It was particularly interesting to have to prepare for an event like this as I also prepare to launch my book about self-publishing. It’s very easy, as a blogger and organiser of festival-style events, to get caught up in a bubble. We can imagine that the issues facing self-publishers are very different from the reality. So it’s essential to use opportunities like this to listen to the questions as much as what the panelists are saying. What struck me most about the questions was how technical and specific they were. There were questions about the most appropriate platforms for different formats, about the editing process, about the use of social media (a very interesting point from one audience member was that it would be incredibly useful to have a mentor – one of several areas where writing groups showed their value).

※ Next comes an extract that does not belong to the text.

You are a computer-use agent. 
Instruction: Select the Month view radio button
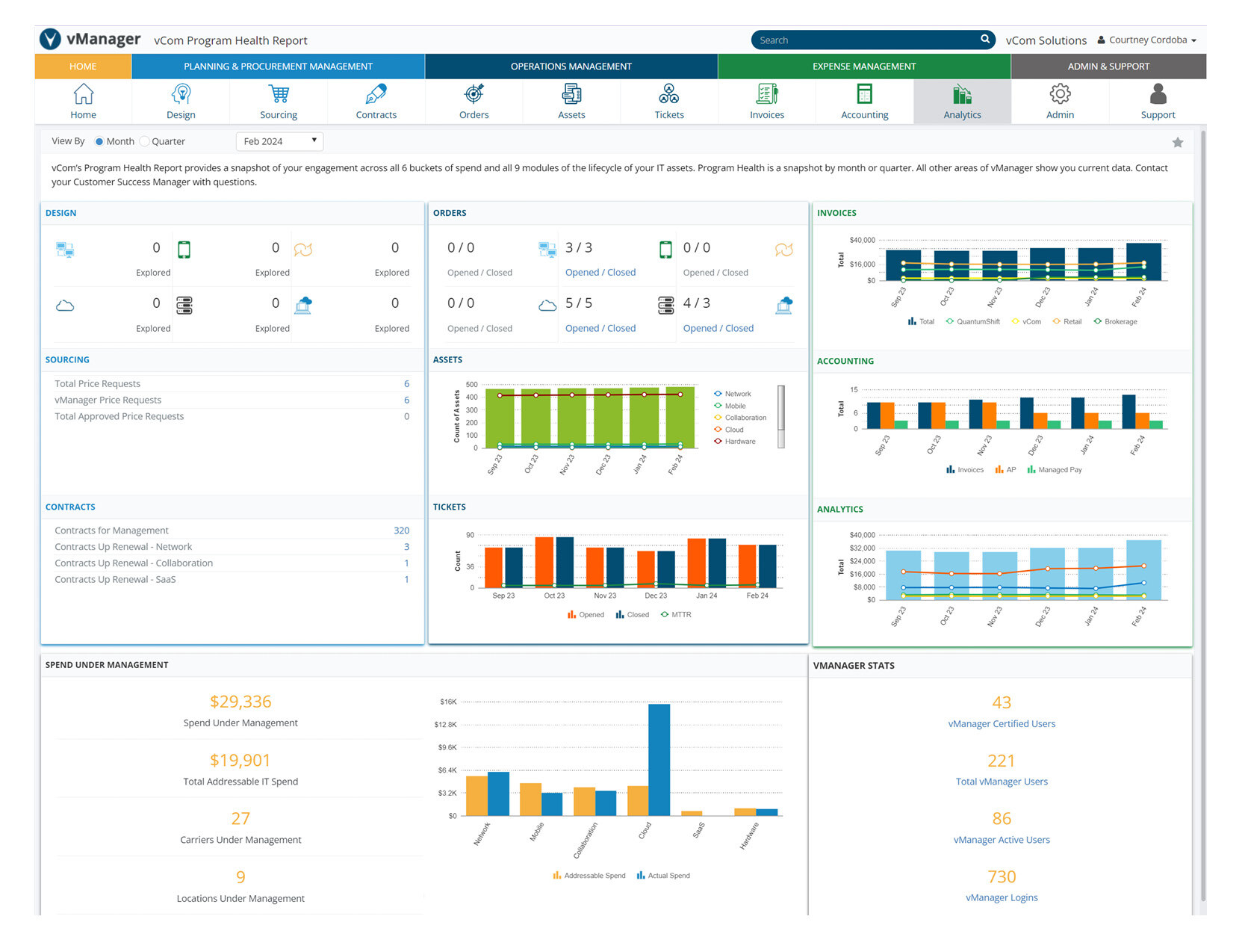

This was both encouraging and discouraging. Encouraging for me personally, because it showed the real gap for a book that takes you through not just the technical how-to but how to question, pin down, and then follow your dreams for your writing (a particularly astute point Stuart made was that any company that sells the dream often gives you nightmares – which is why it’s so important to be clear right at the start just what your dream is). Discouraging because it suggests that people aren’t thinking hard enough about what their dreams and aspirations are – what do they want to do with their work? How do they want to change the world? It’s always wonderful to talk to writers at these events, and of course their questions are skewed because they know they have a limited amount of time to ask them, but it’s interesting how rarely (with one notable exception yesterday) someone just has to tell you about their burning desire to do xyz.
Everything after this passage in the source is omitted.